すなわち、請求項1に係る発明は、機体に基部が回動自在に枢支された車輪支持体1を機体に装備したアクチュエータ15・17にて回動し、該車輪支持体1の先端部に装着した駆動輪10を上下作動させて機体を昇降又は左右傾斜作動させる構成とした苗植機において、車輪支持体1の先端部に設けた左右支持部1L・1Rの間に駆動輪10を配置して、該左右支持部1L・1Rの片方の支持部1Lに固定した走行電動モータ11のモータ駆動軸11aを駆動輪10のリム10aに連結すると共に、モータ駆動軸11a又はモータ駆動軸11aと同軸心の支持軸をリム10aの走行電動モータ11と反対側に延設して他方の支持部1Rで回動自在に支持した苗植機とした。
【0006】
従って、請求項1に記載の発明は、車輪支持体1の先端部に設けた左右支持部1L・1Rの間に駆動輪10を配置して、該左右支持部1L・1Rの片方の支持部1Lに固定した走行電動モータ11のモータ駆動軸11aを駆動輪10のリム10aに連結すると共に、モータ駆動軸11a又はモータ駆動軸11aと同軸心の支持軸をリム10aの走行電動モータ11と反対側に延設して他方の支持部1Rで回動自在に支持したので、駆動輪10を両持ち状で支持する構成となって駆動輪10の支持構成が強固となり、駆動輪10の上下作動が適正に行えて、適正な走行性能を発揮し、良好な苗植付け作業が行える。また、車輪支持体1と駆動輪10とが前後方向で重複する配置構成となり、従来の車輪伝動ケースの側方に後輪を装着した構成に比較して、車輪支持体1と駆動輪10の左右幅が狭く構成でき、トレッド調整範囲が広くなり、苗植付け適応性が向上する。
【0007】
また、請求項2に記載の発明は、車輪支持体1の基部に箱状の収納部1Sを形成し、該収納部1Sから左右支持部1L・1Rを延設した請求項1記載の苗植機とした。

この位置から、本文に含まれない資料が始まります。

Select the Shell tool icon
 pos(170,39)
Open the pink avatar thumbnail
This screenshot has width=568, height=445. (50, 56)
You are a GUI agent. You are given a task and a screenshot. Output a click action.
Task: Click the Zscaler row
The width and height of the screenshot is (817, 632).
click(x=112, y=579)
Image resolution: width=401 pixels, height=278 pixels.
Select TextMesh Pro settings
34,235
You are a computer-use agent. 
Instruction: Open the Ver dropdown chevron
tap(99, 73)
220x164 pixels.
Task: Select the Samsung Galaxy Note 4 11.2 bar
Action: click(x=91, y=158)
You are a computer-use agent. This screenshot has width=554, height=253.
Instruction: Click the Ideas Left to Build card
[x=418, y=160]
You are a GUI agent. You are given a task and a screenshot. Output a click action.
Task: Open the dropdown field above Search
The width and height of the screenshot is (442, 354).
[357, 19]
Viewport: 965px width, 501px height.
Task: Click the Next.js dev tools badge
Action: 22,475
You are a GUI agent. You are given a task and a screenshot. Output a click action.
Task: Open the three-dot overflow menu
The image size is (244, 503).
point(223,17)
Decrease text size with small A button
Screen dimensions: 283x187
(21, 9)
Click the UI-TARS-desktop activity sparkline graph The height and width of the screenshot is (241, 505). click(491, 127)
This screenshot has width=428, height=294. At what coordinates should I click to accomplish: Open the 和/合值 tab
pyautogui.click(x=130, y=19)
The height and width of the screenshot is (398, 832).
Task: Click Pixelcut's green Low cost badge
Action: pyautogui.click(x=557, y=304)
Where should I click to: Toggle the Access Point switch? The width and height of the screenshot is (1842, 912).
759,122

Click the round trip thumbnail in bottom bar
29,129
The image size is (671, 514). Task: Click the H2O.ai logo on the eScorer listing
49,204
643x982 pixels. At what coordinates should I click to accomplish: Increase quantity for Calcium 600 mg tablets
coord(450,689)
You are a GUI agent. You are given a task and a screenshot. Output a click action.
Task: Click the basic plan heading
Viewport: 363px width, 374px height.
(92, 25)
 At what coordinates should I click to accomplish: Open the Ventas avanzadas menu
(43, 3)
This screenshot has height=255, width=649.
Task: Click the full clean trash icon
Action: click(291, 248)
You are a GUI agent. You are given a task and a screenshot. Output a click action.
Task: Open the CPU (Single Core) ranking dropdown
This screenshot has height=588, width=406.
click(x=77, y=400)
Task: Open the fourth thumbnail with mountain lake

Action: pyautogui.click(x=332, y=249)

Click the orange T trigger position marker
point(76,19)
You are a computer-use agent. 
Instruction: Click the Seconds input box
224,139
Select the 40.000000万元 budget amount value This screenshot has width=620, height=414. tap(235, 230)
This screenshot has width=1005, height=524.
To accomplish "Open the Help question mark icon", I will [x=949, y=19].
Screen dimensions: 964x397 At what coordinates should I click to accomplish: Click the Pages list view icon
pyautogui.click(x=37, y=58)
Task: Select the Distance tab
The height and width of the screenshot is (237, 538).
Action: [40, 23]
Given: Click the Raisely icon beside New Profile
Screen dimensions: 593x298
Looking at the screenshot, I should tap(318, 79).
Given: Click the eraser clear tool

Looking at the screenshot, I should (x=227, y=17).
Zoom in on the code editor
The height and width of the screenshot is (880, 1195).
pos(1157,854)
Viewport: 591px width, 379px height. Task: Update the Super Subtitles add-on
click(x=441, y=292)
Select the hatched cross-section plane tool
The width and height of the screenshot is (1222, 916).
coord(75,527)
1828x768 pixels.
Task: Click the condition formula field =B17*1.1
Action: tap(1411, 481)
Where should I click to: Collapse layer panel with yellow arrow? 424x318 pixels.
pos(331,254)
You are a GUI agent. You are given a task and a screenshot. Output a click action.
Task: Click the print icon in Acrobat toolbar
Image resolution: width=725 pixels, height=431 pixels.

従って、請求項2に記載の発明は、請求項1記載の作用に加えて、車輪支持体1の基部に箱状の収納部1Sを形成し、該収納部1Sから左右支持部1L・1Rを延設したので、該収納部1Sに部材1B・1Cを収納できることに加えて、車輪支持体1自体の強度が高まり、更に、駆動輪10の支持構成が強固となり、駆動輪10の上下作動が適正に行えて、適正な走行性能を発揮し、良好な苗植付け作業が行える。
【0008】
また、請求項3に記載の発明は、収納部1Sにバッテリー1Cを収納し、左右支持部1L・1R間に走行電動モータ11への配線h2を設けた請求項2記載の苗植機とした。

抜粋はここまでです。